### Short exercise:
Turn everything in the listing below, from the line containing "Click the Part 2 equilibrium quantity label" down to the line containing "coord(139,590)", into a numbered list, leaving out blank lines.

### Material for this exercise:

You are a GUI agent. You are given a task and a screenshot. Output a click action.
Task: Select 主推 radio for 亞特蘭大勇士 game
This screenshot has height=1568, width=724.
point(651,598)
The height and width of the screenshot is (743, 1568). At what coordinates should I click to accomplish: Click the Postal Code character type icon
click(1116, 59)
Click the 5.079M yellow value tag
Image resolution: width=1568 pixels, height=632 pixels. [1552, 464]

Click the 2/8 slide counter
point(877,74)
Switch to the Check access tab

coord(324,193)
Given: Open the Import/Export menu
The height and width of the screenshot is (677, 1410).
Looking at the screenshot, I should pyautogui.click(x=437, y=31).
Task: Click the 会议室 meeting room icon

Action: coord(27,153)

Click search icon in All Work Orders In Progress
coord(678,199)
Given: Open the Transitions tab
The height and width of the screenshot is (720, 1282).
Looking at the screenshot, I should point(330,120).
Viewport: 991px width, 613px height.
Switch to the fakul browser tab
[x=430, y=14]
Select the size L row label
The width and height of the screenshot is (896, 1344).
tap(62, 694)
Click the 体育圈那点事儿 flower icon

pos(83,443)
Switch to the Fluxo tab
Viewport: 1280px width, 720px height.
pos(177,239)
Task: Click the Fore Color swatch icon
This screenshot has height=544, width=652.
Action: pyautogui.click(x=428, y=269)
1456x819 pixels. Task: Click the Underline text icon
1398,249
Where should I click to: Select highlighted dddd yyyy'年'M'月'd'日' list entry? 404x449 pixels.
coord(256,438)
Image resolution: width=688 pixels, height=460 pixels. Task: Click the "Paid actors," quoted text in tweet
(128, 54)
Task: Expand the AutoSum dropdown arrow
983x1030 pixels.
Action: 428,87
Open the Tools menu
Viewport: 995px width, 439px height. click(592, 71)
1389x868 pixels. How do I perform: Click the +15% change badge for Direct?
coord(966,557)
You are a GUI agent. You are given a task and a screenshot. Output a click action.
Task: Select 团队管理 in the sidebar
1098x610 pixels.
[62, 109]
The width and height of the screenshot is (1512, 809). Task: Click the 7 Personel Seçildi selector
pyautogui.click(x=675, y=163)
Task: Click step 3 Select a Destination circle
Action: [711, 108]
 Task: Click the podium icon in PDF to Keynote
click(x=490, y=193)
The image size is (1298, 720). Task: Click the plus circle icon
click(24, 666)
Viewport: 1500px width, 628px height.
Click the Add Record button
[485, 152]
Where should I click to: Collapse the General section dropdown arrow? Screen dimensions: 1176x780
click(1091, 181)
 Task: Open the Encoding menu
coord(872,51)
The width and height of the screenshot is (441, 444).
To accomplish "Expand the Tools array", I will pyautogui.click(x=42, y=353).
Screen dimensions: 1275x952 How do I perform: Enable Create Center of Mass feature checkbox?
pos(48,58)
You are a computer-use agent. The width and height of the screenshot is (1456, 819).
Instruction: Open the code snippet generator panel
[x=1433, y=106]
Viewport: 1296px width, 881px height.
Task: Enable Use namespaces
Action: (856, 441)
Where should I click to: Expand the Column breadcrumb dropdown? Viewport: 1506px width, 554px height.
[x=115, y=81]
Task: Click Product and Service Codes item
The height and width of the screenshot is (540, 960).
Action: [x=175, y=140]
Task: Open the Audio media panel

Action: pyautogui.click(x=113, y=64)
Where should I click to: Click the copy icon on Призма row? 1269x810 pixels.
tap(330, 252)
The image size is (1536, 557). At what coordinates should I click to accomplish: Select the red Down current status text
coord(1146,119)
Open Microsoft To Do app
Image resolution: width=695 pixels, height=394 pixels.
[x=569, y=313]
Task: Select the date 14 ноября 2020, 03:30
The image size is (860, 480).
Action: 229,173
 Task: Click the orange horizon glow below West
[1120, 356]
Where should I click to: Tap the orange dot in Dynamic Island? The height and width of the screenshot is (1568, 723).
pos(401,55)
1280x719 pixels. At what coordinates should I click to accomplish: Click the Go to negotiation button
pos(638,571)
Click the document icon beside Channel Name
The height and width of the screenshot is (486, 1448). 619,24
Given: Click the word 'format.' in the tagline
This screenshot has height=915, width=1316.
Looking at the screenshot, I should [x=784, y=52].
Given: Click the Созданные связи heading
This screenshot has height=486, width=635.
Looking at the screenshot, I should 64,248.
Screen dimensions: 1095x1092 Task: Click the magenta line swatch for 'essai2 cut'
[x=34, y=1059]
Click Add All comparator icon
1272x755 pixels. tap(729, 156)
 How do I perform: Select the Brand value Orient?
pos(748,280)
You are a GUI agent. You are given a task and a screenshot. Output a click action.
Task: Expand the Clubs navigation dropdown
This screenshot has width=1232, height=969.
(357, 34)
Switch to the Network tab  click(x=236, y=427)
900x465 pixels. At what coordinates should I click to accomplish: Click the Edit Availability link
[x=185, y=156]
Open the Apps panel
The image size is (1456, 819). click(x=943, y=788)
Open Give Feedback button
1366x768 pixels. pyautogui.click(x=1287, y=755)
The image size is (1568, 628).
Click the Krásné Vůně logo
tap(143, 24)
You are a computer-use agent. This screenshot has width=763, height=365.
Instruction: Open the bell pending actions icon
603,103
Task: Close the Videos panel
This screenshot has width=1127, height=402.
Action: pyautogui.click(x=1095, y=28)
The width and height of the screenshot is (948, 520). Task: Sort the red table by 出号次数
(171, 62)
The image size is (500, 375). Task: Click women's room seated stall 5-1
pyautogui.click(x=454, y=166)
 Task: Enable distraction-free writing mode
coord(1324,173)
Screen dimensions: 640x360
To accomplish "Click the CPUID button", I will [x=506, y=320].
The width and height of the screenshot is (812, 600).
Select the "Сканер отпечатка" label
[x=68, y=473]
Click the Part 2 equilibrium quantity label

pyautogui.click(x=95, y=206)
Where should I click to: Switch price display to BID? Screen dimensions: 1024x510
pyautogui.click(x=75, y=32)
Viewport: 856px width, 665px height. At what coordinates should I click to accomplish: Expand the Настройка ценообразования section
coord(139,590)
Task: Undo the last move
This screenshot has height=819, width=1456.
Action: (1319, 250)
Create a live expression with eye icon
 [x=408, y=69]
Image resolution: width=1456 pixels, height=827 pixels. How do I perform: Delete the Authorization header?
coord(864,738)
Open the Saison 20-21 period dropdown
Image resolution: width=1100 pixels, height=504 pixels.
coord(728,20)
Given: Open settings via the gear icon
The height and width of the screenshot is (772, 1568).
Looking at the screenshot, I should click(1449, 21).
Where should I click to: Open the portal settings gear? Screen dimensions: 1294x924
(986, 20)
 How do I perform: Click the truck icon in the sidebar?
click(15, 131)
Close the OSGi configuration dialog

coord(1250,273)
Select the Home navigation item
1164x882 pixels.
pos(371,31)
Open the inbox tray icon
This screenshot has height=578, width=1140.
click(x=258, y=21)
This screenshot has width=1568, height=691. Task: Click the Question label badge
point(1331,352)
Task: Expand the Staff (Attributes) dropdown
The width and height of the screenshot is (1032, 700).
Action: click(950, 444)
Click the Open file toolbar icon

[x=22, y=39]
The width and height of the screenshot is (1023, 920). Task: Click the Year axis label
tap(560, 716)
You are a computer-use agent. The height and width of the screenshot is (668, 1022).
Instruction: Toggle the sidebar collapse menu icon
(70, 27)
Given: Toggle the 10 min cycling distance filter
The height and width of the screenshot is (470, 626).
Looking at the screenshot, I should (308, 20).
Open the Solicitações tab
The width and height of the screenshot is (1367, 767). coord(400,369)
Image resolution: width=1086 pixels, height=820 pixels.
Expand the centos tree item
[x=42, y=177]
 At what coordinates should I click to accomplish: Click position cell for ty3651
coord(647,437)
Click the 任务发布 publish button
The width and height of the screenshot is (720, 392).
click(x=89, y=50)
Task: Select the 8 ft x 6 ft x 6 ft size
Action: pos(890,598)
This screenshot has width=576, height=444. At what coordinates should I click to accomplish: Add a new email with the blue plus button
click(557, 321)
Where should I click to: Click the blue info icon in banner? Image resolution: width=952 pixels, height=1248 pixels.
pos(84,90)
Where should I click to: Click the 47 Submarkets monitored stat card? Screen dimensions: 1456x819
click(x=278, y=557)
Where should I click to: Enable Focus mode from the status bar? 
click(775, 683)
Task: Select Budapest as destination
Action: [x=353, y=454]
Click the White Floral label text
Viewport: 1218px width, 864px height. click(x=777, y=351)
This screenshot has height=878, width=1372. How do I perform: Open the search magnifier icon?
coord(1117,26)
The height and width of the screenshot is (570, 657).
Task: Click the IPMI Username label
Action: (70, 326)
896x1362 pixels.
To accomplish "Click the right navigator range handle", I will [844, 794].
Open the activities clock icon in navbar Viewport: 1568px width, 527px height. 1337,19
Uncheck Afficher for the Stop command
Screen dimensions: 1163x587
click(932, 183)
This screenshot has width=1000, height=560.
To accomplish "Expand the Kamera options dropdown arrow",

### Exercise response:
1. Click the Part 2 equilibrium quantity label
2. pyautogui.click(x=95, y=206)
3. Where should I click to: Switch price display to BID? Screen dimensions: 1024x510
4. pyautogui.click(x=75, y=32)
5. Viewport: 856px width, 665px height. At what coordinates should I click to accomplish: Expand the Настройка ценообразования section
6. coord(139,590)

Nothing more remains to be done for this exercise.